Researchers get around bad gap problem with graphene by using negative differential resistance

Share via AddThis
Posted on August 23, 2013

Researchers get around bad gap problem with graphene by using negative differential resistance

Researchers get around bad gap problem with graphene by using negative differential resistance
Experimentally observed negative differential resistance characteristics in graphene devices. (a) SEM of top-view SEM of a typical dual-gate graphene device. Gold color is the source/drain, pink color is the top gate and the blue color underneath is graphene flake. The gate and graphene channel is separated by a two-layer of AlOx and HfO2 oxide stack. The scale bar is 1μm. (b) The transfer characteristics of BLG device under different back-gate voltage. The increased resistance at large back-gate voltage indicated band gap opening by perpendicular electric field. The inset shows the Dirac point shift as the back-gate voltage changes. Credit: arXiv:1308.2931 [cond-mat.mes-hall]

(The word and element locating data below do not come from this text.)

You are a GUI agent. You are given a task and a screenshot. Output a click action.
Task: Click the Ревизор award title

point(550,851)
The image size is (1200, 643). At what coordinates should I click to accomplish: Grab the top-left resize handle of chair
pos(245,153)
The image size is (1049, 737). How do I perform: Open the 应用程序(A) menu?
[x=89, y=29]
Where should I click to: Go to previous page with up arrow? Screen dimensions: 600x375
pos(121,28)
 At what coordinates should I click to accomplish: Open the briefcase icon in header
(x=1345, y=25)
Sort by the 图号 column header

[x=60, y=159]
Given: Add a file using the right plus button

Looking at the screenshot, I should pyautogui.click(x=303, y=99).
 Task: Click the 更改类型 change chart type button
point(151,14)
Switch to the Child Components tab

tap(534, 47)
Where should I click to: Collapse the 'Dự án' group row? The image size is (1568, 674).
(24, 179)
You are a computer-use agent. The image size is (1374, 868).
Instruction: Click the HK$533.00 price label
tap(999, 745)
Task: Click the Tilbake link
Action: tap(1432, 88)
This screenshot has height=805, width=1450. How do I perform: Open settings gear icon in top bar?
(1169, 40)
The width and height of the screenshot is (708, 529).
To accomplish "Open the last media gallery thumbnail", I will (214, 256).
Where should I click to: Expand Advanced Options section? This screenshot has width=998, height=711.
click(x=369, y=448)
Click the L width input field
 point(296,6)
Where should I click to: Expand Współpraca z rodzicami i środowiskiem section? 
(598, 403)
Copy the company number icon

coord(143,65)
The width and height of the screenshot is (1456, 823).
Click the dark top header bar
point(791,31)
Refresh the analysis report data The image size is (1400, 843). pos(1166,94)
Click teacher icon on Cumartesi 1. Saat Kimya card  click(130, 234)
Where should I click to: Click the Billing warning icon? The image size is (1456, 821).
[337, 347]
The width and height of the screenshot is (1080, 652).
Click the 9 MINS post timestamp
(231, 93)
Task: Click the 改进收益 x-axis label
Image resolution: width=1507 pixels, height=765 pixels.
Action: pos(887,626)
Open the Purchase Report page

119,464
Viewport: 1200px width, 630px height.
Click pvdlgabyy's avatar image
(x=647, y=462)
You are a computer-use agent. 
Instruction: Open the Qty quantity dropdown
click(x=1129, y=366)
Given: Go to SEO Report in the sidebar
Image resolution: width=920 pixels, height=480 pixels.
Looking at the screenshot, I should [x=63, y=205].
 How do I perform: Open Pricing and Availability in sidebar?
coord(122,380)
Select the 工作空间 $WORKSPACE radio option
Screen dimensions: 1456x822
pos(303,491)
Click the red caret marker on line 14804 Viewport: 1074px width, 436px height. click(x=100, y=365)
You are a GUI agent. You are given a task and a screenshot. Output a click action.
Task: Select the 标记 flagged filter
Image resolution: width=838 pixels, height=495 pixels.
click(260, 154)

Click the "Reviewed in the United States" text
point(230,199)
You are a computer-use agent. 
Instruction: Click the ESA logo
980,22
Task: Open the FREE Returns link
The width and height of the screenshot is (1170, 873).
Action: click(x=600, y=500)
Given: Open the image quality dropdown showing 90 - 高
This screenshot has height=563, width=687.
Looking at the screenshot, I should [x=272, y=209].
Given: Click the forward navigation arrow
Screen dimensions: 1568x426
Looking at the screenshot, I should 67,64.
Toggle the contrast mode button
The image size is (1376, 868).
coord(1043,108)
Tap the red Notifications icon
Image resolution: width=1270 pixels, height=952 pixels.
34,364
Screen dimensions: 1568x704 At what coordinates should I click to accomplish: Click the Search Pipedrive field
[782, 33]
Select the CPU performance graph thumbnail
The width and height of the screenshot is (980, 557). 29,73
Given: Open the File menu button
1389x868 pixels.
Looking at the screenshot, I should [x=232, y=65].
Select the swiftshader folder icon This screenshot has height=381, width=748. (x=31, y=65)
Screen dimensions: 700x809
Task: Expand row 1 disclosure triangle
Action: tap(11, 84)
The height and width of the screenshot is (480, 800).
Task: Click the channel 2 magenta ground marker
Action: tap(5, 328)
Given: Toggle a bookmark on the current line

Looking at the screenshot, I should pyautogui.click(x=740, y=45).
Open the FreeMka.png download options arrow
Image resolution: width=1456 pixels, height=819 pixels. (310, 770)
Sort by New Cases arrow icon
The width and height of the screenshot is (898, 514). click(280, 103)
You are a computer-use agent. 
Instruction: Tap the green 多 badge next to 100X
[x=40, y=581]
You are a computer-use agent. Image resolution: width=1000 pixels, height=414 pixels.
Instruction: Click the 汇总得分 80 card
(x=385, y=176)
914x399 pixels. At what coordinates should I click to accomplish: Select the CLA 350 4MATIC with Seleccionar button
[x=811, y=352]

A team of researchers at the University of California has come up with a way to use graphene in a transistor without sacrificing speed. In a paper they’ve uploaded to the preprint server arXiv, the team describes how they took advantage of a property of graphene known as negative differential resistance to coax transistor-like properties out of graphene without causing it to behave as a semiconductor.

As most everyone knows, using silicon as the basis for building transistors is reaching its logical conclusion—basic physics dictates that transistors based on it can only be made so small. Thus, efforts have been underway for several years to find a replacement material. One of the leading candidates, of course, is graphene—it has a variety of properties that would make it ideal, the best of which is the incredible speed in which electrons can move through it. Unfortunately, graphene is not a semiconducting material—it has no bad gap. That makes it useless as material for use in a transistor, which by its very nature must have a component that turns on and off. Graphene stays on all the time.

Researchers have spent a lot of time, money and effort trying to force graphene to behave like a semiconductor, but most efforts have either failed completely, or resulted in a slowdown of the movement of electrons—defeating the whole point of using grahene in the first now. Now, however, it appears the team at UC has found a way to use graphene in a transistor, without forcing it to have a band gap.